■ **TEXTO FORNECIDO**:
────────────────

15 de outubro de 2010

A ausência do pai simbólico em Ao Mestre com Carinho



   A questão da paternidade, ou melhor, da representação da figura paterna é muito forte em toda a obra freudiana. Freud discorre sobre as diferentes personagens paternas: o pai real, o pai idealizado e o pai morto, além disso, toda essa questão da representação do pai, segundo Freud, chega até a origem de nosso inconsciente sob a forma de processos psíquicos. Gita Wladimirski Goldenberg faz uso dessas teorias freudianas para discorrer sobre a ausência do pai simbólico em crianças e adolescentes. Goldenberg afirma que as infrações cometidas pelos adolescentes podem provir da ausência da lei paterna dentro de um lar. A partir desse gancho podemos fazer uma análise do filme Ao Mestre com Carinho.

   O filme Ao mestre com carinho, dirigido por James Clavell aborda como tema principal o papel da educação na formação do homem. O cenário para essa discussão é uma escola pública do subúrbio operário londrino na década de 60. O filme nos mostra o relacionamento de um professor negro e seus alunos, além de também falar sobre preconceito, violência, solidariedade, amadurecimento, etc. Sidney Poitier encarna o professor Mark Tackeray, um engenheiro desempregado que acaba por aceitar uma proposta de emprego como professor mesmo nunca tendo lecionado. Sua primeira experiência como professor é em uma classe de adolescentes rebeldes que estão para se formar e dar os primeiros passos na vida fora do âmbito escolar, sendo assim, seu desafio é fazer com que esses jovens tão rebeldes se interessem pela educação. Talvez, seja esse, o primeiro filme a retratar os desafios de um professor com uma típica classe de alunos desinteressados. Como toda “classe problema” há nesta turma do professor os adolescentes que simbolizam e lideram toda essa revolta, esses jovens são os personagens: Denham, Pamela Dare e Barbara Pegg. Denham é o típico aluno desafiador, tem a necessidade de se mostrar mais “homem” que o seu professor e sempre procura provocá-lo ou insultá-lo; Pamela é a garota popular e bonita, uma personificação da “lolita”. É a jovem que procurar ter uma atitude sensual, mas ao mesmo tempo deixa escapar uma certa fragilidade diante do mundo; Barbara Pegg é a garota que mesmo não sendo tão bonita, segue os modelos de ação de Pamela. Tanto nesses três adolescentes como em todo o restante da classe, percebe-se que há problemas com a figura paterna.

────────────────

■ **O QUE FAZER**:
[a] Cite o trecho do texto sobre o filme Ao Mestre com Carinho começando em "A questão da paternidade, ou" e seguindo até "Mestre com Carinho.".
[b] Prolongue o texto sobre o filme Ao Mestre com Carinho a partir do ponto em que ele termina.
Os registros não têm relação com o texto sobre o filme Ao Mestre com Carinho.

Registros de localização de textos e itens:

────────────────

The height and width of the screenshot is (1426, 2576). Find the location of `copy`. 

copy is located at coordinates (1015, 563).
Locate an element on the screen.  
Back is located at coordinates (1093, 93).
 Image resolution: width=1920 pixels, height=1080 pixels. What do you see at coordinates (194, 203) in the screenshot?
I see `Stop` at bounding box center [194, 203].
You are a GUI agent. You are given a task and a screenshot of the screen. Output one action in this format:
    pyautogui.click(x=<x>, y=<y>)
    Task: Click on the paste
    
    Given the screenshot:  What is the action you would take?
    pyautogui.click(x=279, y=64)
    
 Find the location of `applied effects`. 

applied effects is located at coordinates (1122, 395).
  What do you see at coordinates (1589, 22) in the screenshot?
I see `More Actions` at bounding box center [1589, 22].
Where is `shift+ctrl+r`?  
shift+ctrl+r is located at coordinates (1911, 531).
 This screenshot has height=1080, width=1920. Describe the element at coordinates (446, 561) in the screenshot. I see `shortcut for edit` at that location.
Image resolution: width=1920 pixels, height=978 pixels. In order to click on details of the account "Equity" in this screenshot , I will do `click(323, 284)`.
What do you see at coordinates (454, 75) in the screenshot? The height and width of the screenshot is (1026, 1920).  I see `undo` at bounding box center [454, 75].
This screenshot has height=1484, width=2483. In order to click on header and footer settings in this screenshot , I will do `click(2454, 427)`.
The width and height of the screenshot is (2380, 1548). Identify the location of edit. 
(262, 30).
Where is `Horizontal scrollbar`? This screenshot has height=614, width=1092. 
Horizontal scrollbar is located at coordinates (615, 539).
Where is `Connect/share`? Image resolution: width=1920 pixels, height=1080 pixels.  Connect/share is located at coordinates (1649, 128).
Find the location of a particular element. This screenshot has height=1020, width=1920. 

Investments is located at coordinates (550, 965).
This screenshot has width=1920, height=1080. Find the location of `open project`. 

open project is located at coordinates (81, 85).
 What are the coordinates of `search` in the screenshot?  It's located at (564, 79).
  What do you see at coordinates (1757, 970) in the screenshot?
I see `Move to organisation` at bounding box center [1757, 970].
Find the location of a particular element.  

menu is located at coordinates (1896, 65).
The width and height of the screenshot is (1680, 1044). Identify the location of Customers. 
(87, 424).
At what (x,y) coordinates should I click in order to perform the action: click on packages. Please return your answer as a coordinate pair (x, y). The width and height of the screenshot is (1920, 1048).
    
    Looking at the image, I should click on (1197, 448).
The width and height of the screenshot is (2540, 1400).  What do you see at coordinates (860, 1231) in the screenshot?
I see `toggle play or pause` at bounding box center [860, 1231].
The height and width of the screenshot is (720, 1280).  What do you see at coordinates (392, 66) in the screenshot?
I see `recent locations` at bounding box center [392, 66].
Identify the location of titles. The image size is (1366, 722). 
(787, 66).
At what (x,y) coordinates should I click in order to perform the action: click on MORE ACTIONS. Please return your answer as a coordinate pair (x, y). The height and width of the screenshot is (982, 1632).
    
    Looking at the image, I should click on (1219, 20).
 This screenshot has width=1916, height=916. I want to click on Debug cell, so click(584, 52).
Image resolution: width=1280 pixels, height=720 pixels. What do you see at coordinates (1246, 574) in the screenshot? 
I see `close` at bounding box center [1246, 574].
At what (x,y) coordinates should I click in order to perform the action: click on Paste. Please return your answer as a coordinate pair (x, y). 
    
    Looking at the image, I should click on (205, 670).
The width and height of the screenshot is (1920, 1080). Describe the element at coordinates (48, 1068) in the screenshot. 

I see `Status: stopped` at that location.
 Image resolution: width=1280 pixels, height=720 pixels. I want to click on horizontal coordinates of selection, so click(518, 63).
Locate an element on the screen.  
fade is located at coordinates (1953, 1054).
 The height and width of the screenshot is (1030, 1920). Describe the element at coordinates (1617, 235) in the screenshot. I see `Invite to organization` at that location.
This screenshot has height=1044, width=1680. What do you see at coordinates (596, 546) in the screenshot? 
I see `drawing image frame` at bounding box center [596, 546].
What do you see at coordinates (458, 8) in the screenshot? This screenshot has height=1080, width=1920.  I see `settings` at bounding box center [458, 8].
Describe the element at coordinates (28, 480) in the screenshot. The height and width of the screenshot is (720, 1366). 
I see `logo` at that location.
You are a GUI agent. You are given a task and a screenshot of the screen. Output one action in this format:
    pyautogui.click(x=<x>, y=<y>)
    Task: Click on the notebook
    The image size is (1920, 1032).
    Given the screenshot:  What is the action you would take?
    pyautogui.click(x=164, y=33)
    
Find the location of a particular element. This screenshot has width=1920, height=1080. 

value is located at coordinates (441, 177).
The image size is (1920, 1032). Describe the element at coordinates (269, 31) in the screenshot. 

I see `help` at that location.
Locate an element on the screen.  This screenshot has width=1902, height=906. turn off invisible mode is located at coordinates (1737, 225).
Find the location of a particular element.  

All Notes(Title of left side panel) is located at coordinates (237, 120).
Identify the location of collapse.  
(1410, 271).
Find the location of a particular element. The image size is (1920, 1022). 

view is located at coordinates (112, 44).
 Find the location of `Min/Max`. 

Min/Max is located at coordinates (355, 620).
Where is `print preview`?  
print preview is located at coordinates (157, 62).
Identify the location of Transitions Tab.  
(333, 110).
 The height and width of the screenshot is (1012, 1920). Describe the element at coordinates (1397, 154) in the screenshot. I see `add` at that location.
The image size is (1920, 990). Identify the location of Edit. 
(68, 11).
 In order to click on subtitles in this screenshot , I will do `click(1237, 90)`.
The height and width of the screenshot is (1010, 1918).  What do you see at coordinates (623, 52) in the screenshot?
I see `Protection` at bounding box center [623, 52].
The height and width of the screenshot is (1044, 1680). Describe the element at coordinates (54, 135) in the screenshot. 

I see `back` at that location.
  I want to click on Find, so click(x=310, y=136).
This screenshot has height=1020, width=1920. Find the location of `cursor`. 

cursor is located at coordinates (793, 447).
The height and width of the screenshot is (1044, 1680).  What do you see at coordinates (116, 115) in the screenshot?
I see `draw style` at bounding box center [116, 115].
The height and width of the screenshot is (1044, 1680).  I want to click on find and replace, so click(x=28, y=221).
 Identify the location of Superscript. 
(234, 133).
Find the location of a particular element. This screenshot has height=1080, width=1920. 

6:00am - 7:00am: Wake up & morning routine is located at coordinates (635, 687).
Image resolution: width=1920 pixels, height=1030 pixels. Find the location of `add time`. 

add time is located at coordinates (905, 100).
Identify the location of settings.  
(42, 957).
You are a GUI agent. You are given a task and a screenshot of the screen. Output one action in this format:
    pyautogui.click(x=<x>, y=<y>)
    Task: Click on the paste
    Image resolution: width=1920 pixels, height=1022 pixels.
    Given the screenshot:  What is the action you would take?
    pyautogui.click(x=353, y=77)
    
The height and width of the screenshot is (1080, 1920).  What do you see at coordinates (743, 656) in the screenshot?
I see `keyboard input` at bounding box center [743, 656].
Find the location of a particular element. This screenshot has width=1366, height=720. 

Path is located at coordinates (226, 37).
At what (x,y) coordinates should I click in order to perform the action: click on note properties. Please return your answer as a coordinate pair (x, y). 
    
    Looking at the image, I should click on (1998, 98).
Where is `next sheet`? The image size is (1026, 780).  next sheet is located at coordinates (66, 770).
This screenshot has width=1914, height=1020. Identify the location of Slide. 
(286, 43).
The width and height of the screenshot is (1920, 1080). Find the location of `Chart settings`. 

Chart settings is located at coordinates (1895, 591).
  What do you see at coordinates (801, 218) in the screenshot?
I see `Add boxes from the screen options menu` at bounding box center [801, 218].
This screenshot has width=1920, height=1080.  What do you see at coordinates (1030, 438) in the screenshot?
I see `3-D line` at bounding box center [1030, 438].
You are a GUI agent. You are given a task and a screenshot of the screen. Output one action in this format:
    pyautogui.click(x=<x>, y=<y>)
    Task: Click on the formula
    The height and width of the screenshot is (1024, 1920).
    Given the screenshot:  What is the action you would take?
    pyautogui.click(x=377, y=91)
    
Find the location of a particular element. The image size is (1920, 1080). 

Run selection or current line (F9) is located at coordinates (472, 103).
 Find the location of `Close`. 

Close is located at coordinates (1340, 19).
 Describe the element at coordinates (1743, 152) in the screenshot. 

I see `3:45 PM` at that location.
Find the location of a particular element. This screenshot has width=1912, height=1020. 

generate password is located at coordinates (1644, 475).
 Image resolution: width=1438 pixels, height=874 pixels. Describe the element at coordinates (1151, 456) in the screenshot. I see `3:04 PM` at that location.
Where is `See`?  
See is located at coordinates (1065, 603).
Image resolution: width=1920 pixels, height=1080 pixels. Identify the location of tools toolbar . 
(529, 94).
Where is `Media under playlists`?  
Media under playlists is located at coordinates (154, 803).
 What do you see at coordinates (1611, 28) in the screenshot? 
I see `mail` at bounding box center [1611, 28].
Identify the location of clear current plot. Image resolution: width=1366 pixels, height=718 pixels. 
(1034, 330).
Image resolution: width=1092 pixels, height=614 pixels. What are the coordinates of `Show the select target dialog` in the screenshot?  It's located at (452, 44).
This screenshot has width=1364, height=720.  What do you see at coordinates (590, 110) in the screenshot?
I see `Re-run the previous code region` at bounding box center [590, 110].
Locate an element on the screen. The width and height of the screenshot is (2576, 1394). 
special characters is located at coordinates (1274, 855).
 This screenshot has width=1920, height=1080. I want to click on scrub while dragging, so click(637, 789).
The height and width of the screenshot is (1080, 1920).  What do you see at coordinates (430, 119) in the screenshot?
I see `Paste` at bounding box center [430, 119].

────────────────

■ **RESPOSTAS DOS PROBLEMAS**:
[a]
A questão da paternidade, ou melhor, da representação da figura paterna é muito forte em toda a obra freudiana. Freud discorre sobre as diferentes personagens paternas: o pai real, o pai idealizado e o pai morto, além disso, toda essa questão da representação do pai, segundo Freud, chega até a origem de nosso inconsciente sob a forma de processos psíquicos. Gita Wladimirski Goldenberg faz uso dessas teorias freudianas para discorrer sobre a ausência do pai simbólico em crianças e adolescentes. Goldenberg afirma que as infrações cometidas pelos adolescentes podem provir da ausência da lei paterna dentro de um lar. A partir desse gancho podemos fazer uma análise do filme Ao Mestre com Carinho.

[b]
   Na realidade, para os adolescentes desse filme a escola era uma espécie de fuga dos problemas enfrentados em casa, desobedecer a figura do professor era uma forma de mostrar a sua revolta e de certa forma atingir a figura do adulto. A escola não aplicava nenhum tipo de castigo aos alunos o que propiciava essa atitude revoltada que tomavam, além disso, alguns professores não ligavam ou não sabiam lidar com os problemas dos alunos, um dos professores diz a Tackeray que “a educação nos dias de hoje é uma desvantagem”. O personagem de Sidney Poitier será o primeiro a perceber que esses jovens precisam de alguém que converse de igual para igual com eles, que lhes dê uma voz, mas que ao mesmo tempo imponha regras para que isso aconteça. E, ao notarem que o professor os trata de modo diferente, esses jovens irão passar a respeitar a sua figura. Um dos claros exemplos dessa mudança da forma de se enxergar o professor é a personagem Pamela Dare.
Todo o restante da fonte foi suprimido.